SLIPPING INTO DARKNESS:
The Jewish Influence on Film Noir

Taught by George Robinson
Mondays, 5:30 PM – 7:00 PM
6 Sessions, January 11 – February 15
Registration deadline: January 8

$169 ($149 for JxJ Donors of certain levels*)

With the coming of the Second World War, a new, darker strain left its marks on American film, a fate-driven, almost hallucinatory blend of visual style and themes that would come to be known as film noir (dark film). At the forefront of this change, which cut across genre lines, eventually including such unlikely modes as the western, the family melodrama and the swashbuckler, were a group of Jewish filmmakers, mostly emigres seeking refuge from the rise of the Nazis as well as American-born artists influenced by them. As one TV program might say, “These are their stories.”

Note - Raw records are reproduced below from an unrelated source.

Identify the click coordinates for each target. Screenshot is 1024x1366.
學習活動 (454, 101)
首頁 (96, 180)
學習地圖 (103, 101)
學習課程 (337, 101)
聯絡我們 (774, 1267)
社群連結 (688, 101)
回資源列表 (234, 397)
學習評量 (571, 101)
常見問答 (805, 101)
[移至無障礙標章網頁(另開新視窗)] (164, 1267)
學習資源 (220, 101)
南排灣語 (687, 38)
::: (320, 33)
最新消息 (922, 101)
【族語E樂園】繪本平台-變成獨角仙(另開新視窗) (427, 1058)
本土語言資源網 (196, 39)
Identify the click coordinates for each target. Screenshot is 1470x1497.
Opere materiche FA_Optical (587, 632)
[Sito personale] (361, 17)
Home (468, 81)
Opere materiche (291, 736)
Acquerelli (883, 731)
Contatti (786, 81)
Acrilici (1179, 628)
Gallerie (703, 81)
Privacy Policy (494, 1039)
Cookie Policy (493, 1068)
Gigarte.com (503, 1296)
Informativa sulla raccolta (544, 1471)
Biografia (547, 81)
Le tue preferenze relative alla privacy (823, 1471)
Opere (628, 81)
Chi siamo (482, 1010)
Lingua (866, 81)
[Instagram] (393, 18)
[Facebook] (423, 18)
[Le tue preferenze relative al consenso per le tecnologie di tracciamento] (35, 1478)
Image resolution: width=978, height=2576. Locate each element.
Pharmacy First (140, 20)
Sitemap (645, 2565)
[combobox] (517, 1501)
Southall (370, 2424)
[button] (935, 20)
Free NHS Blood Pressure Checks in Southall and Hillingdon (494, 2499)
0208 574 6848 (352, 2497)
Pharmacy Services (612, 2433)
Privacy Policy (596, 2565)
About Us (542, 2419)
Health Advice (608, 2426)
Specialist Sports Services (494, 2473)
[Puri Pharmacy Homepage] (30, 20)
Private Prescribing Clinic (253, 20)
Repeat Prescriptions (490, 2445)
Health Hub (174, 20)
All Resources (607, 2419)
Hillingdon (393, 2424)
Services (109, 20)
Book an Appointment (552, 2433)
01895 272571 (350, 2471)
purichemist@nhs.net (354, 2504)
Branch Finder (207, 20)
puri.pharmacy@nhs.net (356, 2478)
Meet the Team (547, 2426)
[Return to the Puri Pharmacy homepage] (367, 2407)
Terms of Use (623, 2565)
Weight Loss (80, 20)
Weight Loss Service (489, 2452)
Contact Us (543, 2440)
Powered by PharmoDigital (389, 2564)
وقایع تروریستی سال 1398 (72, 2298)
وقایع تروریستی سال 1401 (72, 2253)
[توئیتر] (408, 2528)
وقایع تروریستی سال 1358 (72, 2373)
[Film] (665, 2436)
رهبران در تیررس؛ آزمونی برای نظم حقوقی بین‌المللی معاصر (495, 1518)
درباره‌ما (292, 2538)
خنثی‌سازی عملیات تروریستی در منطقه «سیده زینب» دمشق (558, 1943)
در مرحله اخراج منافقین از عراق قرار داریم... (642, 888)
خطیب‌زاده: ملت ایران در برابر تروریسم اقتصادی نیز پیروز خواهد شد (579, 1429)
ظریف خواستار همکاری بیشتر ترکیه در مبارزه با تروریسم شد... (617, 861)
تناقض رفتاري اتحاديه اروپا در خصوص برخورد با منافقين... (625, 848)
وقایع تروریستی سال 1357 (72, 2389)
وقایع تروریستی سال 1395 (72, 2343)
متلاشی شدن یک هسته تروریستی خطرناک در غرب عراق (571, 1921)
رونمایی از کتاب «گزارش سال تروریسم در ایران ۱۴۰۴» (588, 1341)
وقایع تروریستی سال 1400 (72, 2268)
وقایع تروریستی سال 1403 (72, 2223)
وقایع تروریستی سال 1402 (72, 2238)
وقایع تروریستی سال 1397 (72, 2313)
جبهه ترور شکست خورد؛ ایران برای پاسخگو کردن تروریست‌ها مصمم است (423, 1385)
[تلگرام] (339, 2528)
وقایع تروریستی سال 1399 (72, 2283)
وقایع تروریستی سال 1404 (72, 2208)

Note: Additional streaming film rentals required 

 

Part I – The Emigres
Scarlet Street (1945)
Fritz Lang’s blacker-than-black remake of Jean Renoir’s La Chienne is an extended excursion into a world of mismatched would-be lovers and destiny-riddled disaster. Edward G. Robinson is a Sunday painter, a harmless drudge who rescues a damsel-seemingly-in-distress (Joan Bennett) from a brutal boyfriend (Dan Duryea), only to fall under her malign influence. There can only be one way for this story to end, and it’s not nice.

Available on Amazon Prime

Fallen Angel (1945)
For most film noir heroes, the city is an ominous, threatening place. Not so Dana Andrews, a rootless drifter who turns up in a small town looking for work and a meal. He crosses paths with a timid heiress (Alice Faye), a hashhouse waitress (Linda Darnell), and a brutal cop in a mean-looking hat (Charles Bickford). Otto Preminger, transplanted Viennese theater intellectual, mimics his own deracination in this moody tale of homelessness, statelessness and lovelessness.

Available on Amazon Prime

Detour (1945)
In just over 60 minutes, Edgar G. Ulmer encapsulates the most paranoiac fears of the age. “Wherever you go, fate sticks out a foot to trip you up.” Sleazy classical pianist Tom Neal hitchhikes west to join his successful singer girlfriend and meets pure venom on the way in the form of Ann Savage in one of the most memorably deranged femmes fatales in all of noirDetour is either the greatest cheap film or the cheapest great film ever made.

Available on Amazon Prime

Act of Violence (1949)
Fred Zinneman’s reputation is based mainly on his overstuffed Oscar winners of the ‘50s and ‘60s, but Act of Violence is his best film, a morally complex, visually inventive drama about survivor guilt and guilty survivors. Robert Ryan and Van Heflin duel in the seemingly placid spaces of suburban post-war America; one is a severely damaged ex-POW, the other the man who may have betrayed him.

Part 2 – The Americans
My Name Is Julia Ross (1945)
You are transplanted to a strange land, told that you have a new name and a totally different history. Are you going mad, or just a refugee? Nina Foch – like most of the directors in this series – is placed in that position but it quickly becomes apparent that she is not safe in her new home and the danger is already all around her. Joseph H. Lewis, a New York-born Jew, channels his own fear of dislocation and loss in this stunningly concise, economical thriller, barely an hour long.

Available on Hulu and xfinity.com

Force of Evil (1948)
One of the finest debut films ever made, Abraham Polonsky’s study of organized crime as a form of capitalist endeavor is also a corrosive profile of an immigrant family in meltdown. John Garfield is a rising Wall Street lawyer whose main client is the syndicate that is pulling together New York’s numbers banks. Unfortunately for everyone involved, their mergers and acquisitions branch has a rather direct approach to acquisitions. A brilliant script with machine-gun dialogue.

 

Teacher: George Robinson recently finished 26 years as the film critic at The Jewish Week (NYC). An adjunct assistant professor of media arts and technology at Borough of Manhattan Community College, he has been writing about film for almost 50 years. He is also the author of Essential Judaism: A Complete Guide to Beliefs, Customs and Rituals (Simon and Schuster/Atria) and Essential Torah: A Complete Guide to the Five Books of Moses (Schocken).